**Exercise objective:** Starting at the top line, print the entries below exactly as they are and skip every picture.
*** Opening of Material provided ***
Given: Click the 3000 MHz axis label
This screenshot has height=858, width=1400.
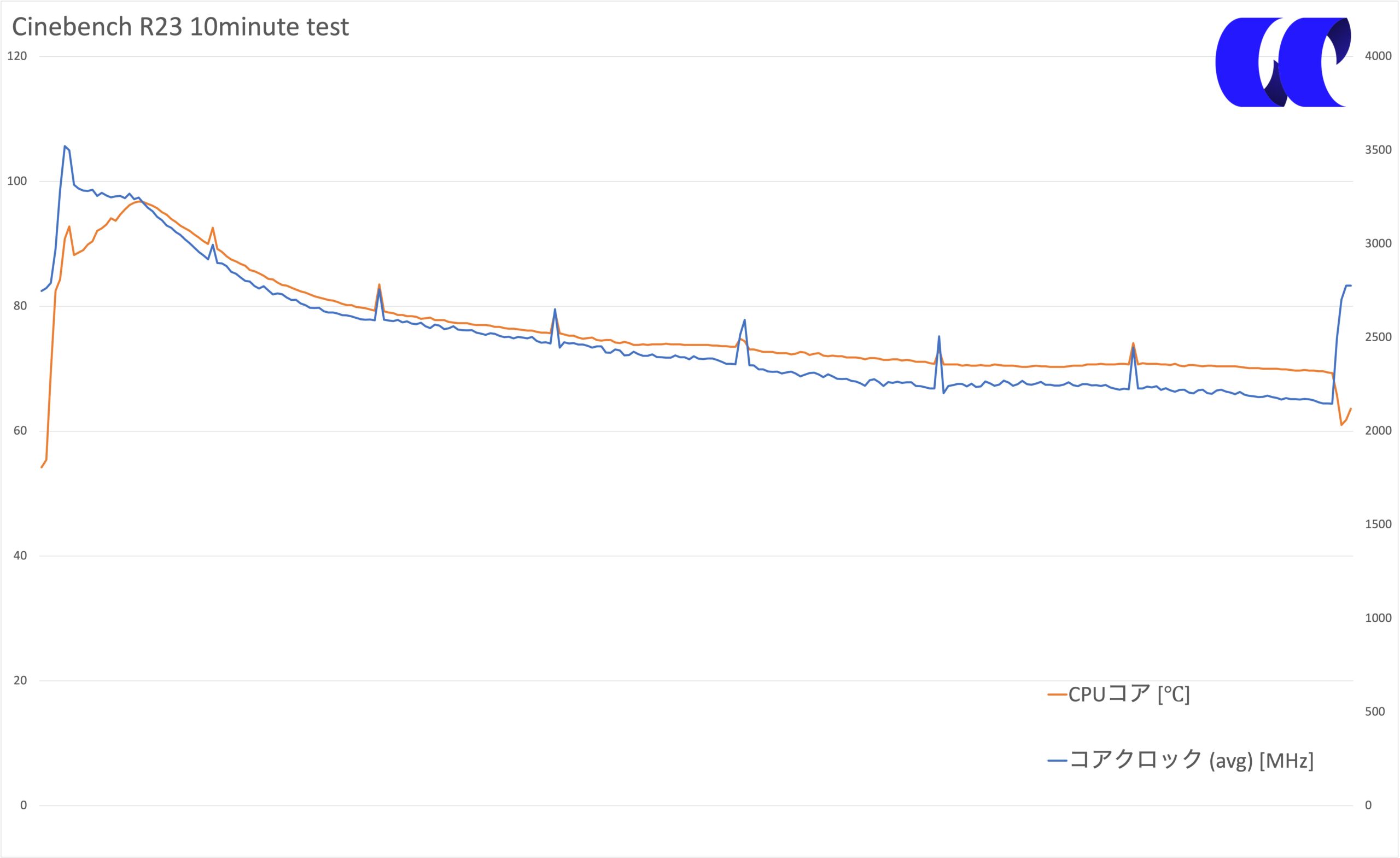Looking at the screenshot, I should click(1378, 243).
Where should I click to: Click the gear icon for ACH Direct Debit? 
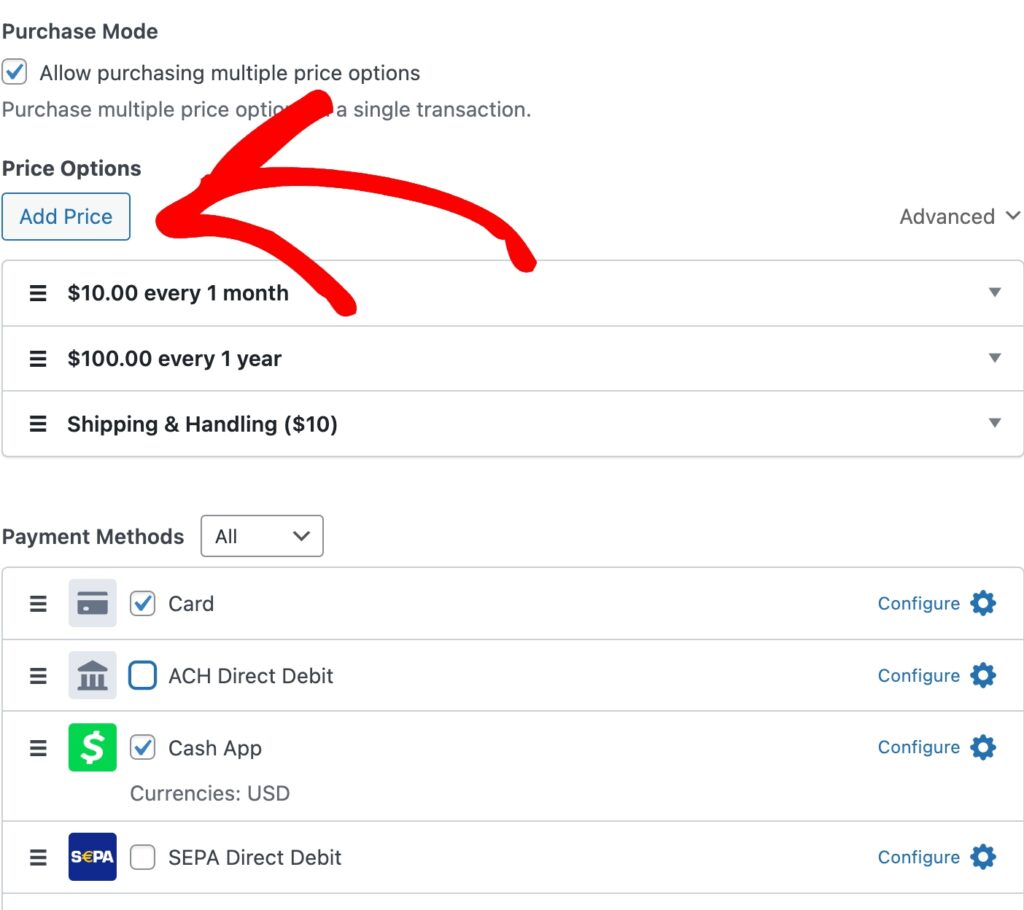(983, 675)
*** Close of Material provided ***
**Task answer:**
Given: Click the 3000 MHz axis label
This screenshot has height=858, width=1400.
Looking at the screenshot, I should click(1378, 243).
Where should I click to: Click the gear icon for ACH Direct Debit? 
(983, 675)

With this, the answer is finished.